1 of 1 people found the following review helpful
A delightful and softly told story,
This review is from: A Kestrel for a Knave (Penguin Modern Classics) (Paperback)
A super piece of story telling about an under privileged teenager who trains a Kestrel. Great atmosphere and narrative tension but it's so short that Hines only just gets going before he ends. Really a children's book.
Billy Casper is a dissolute one parent teenager living in a Yorkshire mining town. He's a social and academic failure and his home life is a mess with a bullying elder half brother and a mother whose ambition is to snare another man.
But Billy has a rapport with nature and is a wizard at training animals. He takes a young Kestrel from its nest and, with infinite care and patience, trains it to the lure. Sadly the world is stacked against Billy and his brief interlude of peace and pleasure ends in conflict and disaster.

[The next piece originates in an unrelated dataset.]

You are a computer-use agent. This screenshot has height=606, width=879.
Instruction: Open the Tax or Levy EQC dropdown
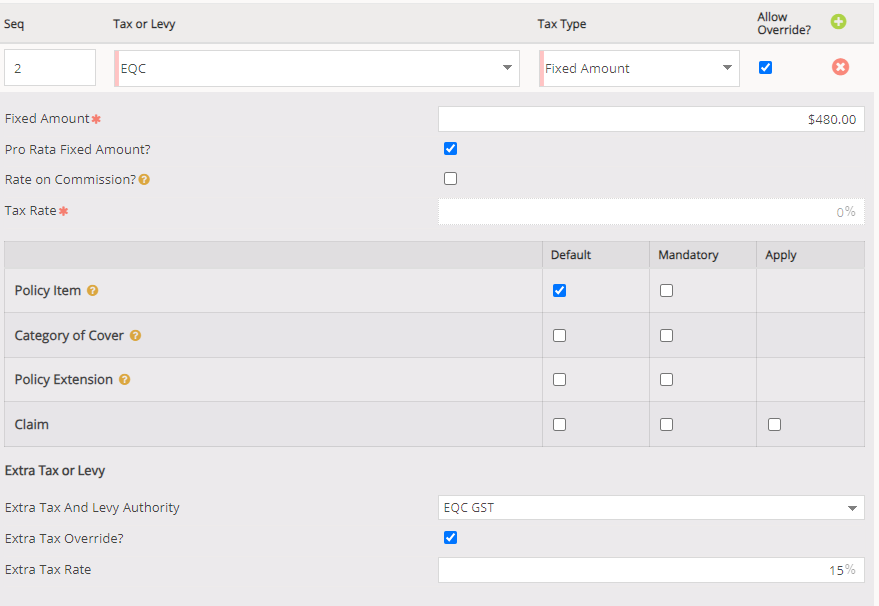317,68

Hines is very good at the mechanics of telling the story, using Billy's family and school to permit him to reflect Billy's sympathetic relationship with the Kestrel and how it compares to his awkward relationships with human beings. The narrative tension comes naturally out of Billy's character and those of the people in his life. Hines deftly invokes the atmosphere of the town, the school, the mine and the fields around so that Billy's universe is complete for the reader.
The shame of it is that Hines only runs the story to 159 pages, which makes it fine for a children's book but makes it seem like a set of notes rather than a full blown novel to an adult reader. In particular he condenses Billy's thoughts on his missing father to a dream sequence that is the only duff note in the whole book. It ends up feeling like a script for a film - which of course is what it became.